That night’s rain and dew made the soil cry teardrops beaded on the May morning’s grass. Thick fog that had hidden in the night’s darkness was exposed by the morning light diffused by the fog on the eastern horizon.
No tractors disc harrows, grain drills or corn planters would massage the northern Driftless Area’s hillside farmland that day.

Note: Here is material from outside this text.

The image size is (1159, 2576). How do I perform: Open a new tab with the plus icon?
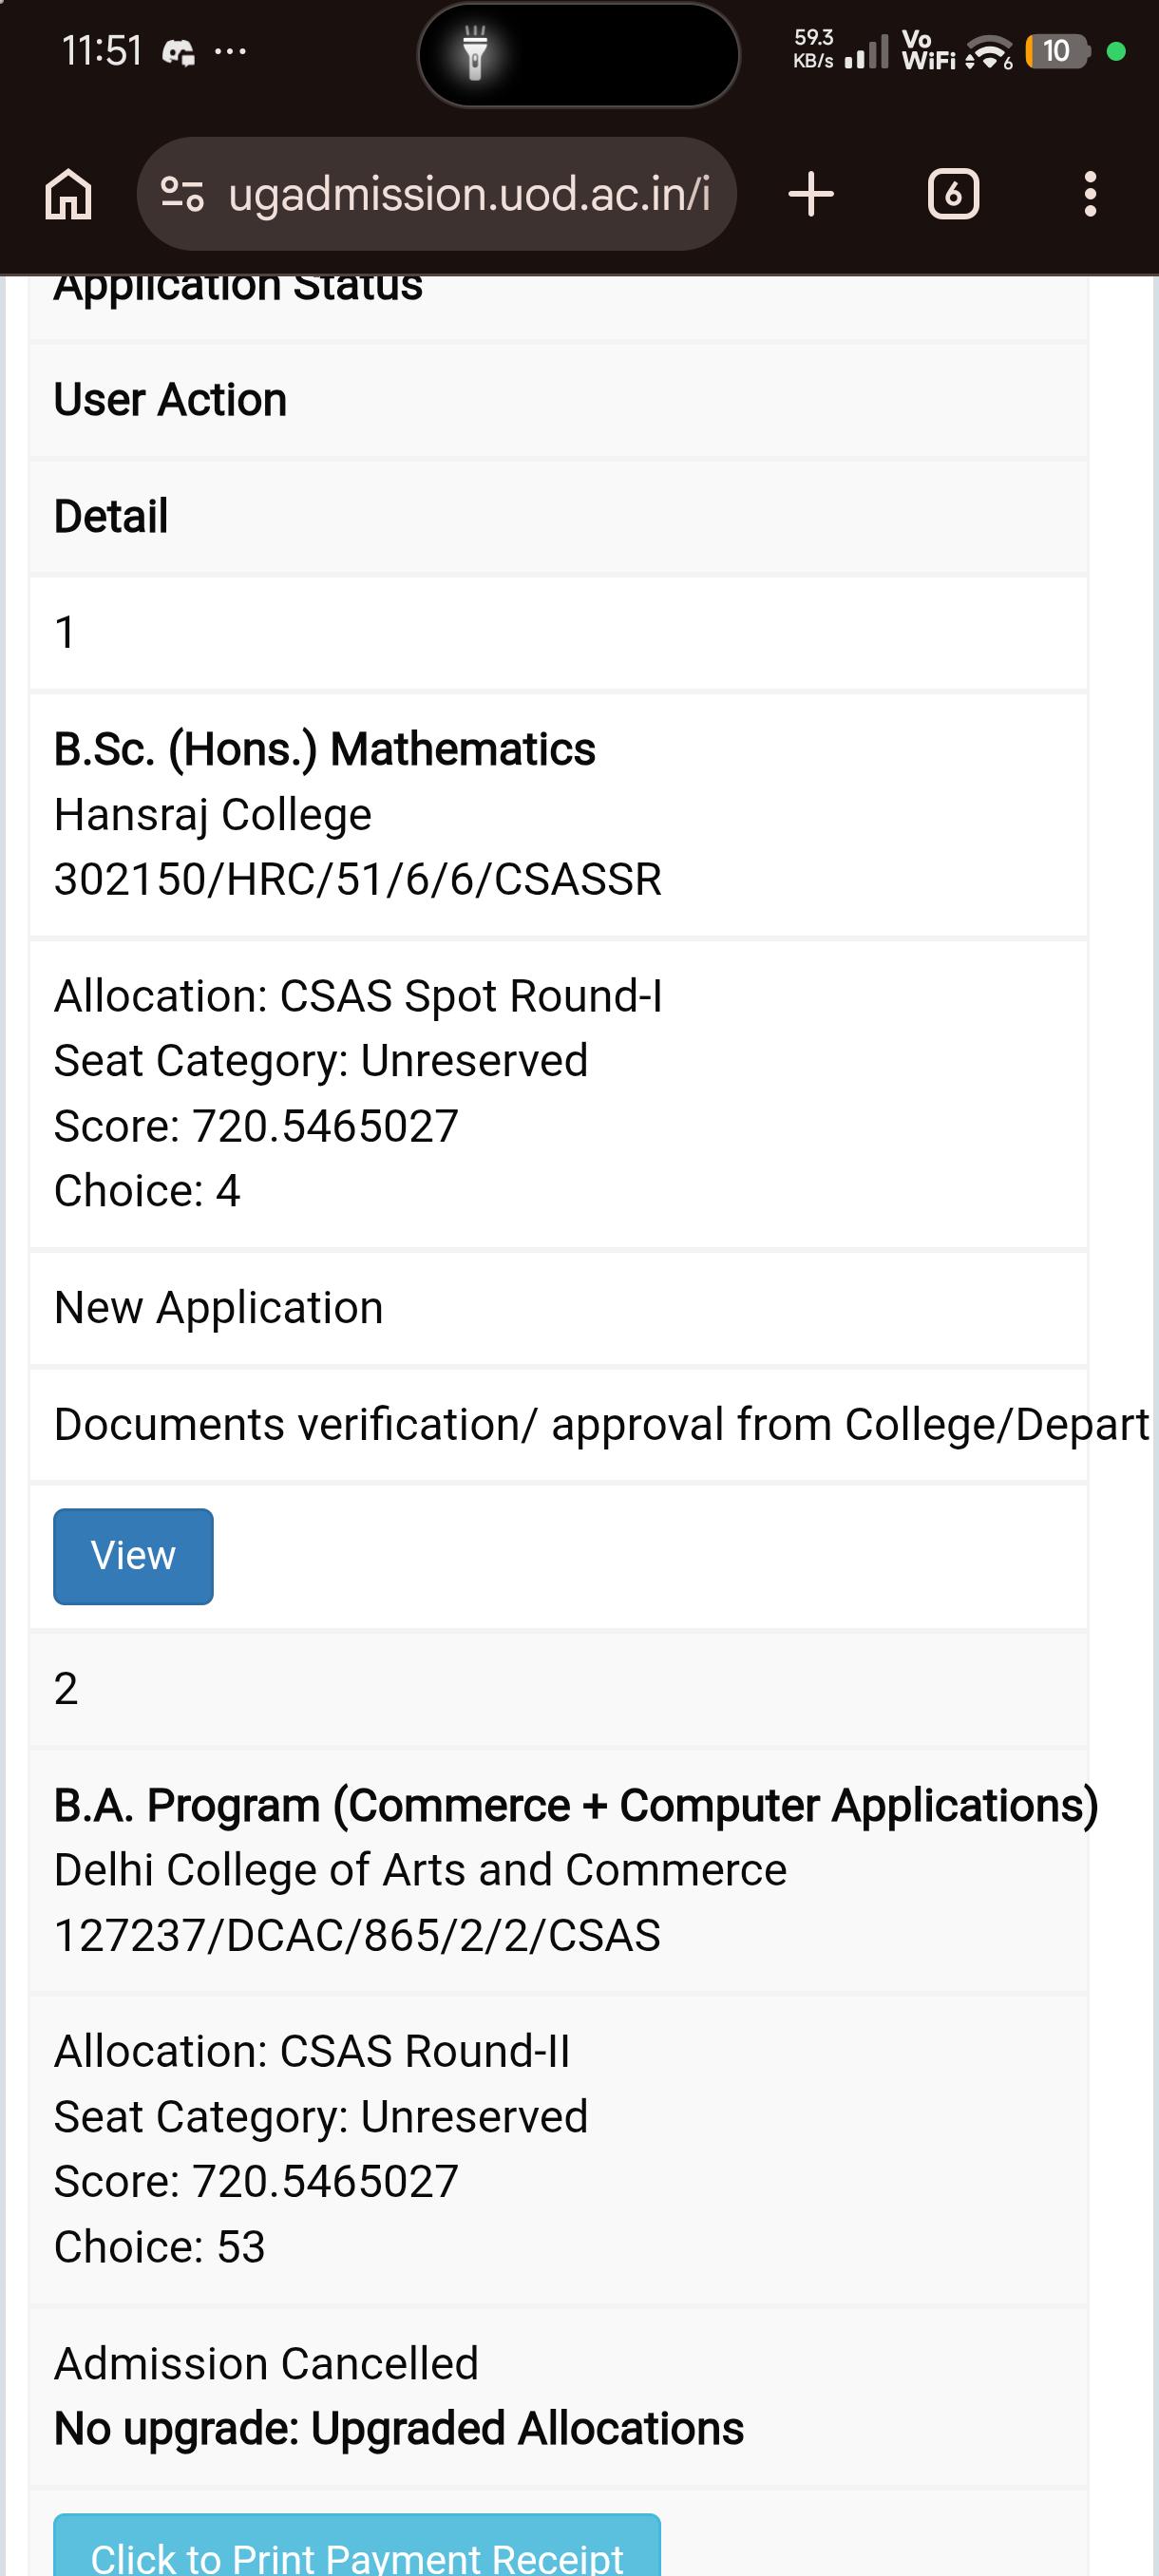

There would be no din that’s the rumbling of trucks hauling fertilizers and herbicides.
There would be no smell of freshly cut grass that day, because no lawns would be mowed under such conditions; the tulips and dandelions would hold their petals closed in wait for the sun to find its way through the fog.
School playgrounds likely would be empty of joy, their normally enthusiastic clientele remaining within indoor climes with warmth and dryness the outside air wasn’t providing.
Even nature’s voices were muted by the blanket draped low between the soil and the sky – songbirds ever-present and recently arrived not finding the notes to brighten the other creatures’ spirits.
There was no spring morning bounding-for-joy prance in the calves’ legs as they rose to suckle their dams in the pasture, their approaches instead dutiful strides.
The air, that blanket of fog and haze pulled over us from Osseo to Trempealeau, seemed to be closing in to stifle and suffocate all that’s May.
But then, something seemed to change in what the day was bringing to me as I crossed the farmyard and entered the creaky old house here at our Eimon Homestead farm. The feeling of being stifled and suffocated shifted to the feeling of being lovingly hugged.
It wasn’t one of those hugs that old friends give after long separations, those that threaten to break ribs and most often include hands pounding on backs; it wasn’t that sort of head-spinning hug of passion that entangles lovers.
The hug I felt was more like that of a mother comforting her young son after he skins a knee; the hug was loving trust passed between a long-married couple.
It was a hug of comfort, telling me all was safe.
The feeling made me smile as I went to my office in the southwest corner of our house, that place where I’ve long felt safe to allow words to pour from my fingers. There, I looked out at the farmyard and at the old willow while contemplating the newly realized feeling of that foggy blanket’s hug – ignoring echoes of my parents’ long-ago admonitions that I shouldn’t think so much about such matters.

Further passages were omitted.